I didn't care when she told me such things. Although I wasn't intent on being a bad person, being good wasn't so important where my sister was concerned. I didn't like Magdalena. To me, she was just an object like a piece of wood. She couldn't walk or speak - she couldn't even cry properly. If something hurt her, she squealed. Most of the time she lay in bed, or sometimes for an hour in an armchair in the kitchen. But that was on an especially good day.
I couldn't say what I thought, of course. I had to say the diametrical opposite, but at that I was an expert. I always said what people wanted to hear. Mother was satisfied with my answer. "Don't you also think you should follow our Saviour's example?" she asked. I nodded eagerly, and she went on: "Then go and beg Him for strength and grace."
I was still thirsty, but I knew she wouldn't even give me the glass of tap water until I'd prayed, so I went into the living room.
It was just as shabby and old-fashioned in appearance as the kitchen. A threadbare sofa, a coffee table on spindly, crooked legs and two armchairs. But no one entering the room had eyes for the worn-out furniture.
The first thing that met your gaze was the altar in the corner beside the window It was really just a cupboard minus the top half, which Father had had to saw off. In front of it stood a hard wooden bench on which you were only allowed to kneel. The makeshift altar was draped in a white cloth embroidered with candles, and on it stood a vase of flowers, usually roses.

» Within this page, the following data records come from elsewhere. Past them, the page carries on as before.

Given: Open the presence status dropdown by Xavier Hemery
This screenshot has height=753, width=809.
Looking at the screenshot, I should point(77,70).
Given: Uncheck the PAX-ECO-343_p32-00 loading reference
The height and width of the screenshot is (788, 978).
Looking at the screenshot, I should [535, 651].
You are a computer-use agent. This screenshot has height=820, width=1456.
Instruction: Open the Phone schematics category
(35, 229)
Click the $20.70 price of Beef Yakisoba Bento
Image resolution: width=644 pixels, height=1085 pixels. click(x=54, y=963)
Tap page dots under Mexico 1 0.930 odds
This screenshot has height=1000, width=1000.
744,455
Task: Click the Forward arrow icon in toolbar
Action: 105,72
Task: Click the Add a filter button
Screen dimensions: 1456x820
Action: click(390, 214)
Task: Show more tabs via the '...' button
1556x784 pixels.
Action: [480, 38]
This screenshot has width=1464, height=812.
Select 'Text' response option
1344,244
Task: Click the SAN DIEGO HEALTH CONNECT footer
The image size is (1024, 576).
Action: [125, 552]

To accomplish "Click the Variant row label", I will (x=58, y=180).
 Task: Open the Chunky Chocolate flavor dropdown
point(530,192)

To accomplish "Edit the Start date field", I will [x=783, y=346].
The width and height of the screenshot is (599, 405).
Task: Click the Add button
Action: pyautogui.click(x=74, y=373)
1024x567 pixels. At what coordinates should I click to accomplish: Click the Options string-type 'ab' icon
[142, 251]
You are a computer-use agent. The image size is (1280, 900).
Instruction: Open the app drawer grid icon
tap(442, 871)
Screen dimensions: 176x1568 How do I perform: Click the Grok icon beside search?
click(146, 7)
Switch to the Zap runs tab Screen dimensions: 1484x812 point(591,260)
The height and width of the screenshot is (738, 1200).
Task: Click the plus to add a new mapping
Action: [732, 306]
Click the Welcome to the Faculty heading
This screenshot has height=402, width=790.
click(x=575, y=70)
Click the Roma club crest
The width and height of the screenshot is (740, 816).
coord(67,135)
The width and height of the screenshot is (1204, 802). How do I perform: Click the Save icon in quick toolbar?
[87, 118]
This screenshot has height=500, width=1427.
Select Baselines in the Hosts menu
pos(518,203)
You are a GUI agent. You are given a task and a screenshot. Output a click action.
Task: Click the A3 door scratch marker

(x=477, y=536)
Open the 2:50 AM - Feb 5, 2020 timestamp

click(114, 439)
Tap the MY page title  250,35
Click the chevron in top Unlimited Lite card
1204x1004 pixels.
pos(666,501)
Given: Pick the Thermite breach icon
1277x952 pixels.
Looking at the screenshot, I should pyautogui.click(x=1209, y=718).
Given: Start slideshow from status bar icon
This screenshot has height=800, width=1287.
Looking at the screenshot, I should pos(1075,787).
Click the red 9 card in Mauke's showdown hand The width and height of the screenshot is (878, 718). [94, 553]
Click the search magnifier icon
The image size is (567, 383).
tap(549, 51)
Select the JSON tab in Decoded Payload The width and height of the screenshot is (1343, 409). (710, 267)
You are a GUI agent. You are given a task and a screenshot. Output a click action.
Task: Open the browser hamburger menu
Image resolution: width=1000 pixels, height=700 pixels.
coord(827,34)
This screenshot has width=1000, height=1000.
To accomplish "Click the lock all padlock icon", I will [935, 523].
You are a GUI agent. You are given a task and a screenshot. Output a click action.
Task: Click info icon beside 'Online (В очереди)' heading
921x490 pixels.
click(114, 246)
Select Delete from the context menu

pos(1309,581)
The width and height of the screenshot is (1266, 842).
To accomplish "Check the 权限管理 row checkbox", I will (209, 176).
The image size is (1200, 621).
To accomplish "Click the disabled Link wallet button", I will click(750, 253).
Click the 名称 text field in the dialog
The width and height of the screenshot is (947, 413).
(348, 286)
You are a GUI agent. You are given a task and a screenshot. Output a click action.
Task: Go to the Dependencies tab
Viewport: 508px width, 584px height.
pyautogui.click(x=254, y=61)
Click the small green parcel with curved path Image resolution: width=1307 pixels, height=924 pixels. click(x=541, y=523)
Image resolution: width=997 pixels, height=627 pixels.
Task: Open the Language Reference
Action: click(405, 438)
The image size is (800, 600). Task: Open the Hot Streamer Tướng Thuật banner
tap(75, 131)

Roses were very expensive, but Mother bought them gladly even when the housekeeping money ran short. Making a sacrifice to our Saviour couldn't fail to fill one's heart with joy, she said. My heart was never filled with joy. It was filled with the supposition that I'd been given away. My real mother, Grit Adigar, must have realized a long time ago that I was a bad person. She didn't want Kerstin and Melanie to suffer in consequence and end up as sick as Magdalena; that was why she had taken me to live with this woman who knew exactly how to make a bad person good.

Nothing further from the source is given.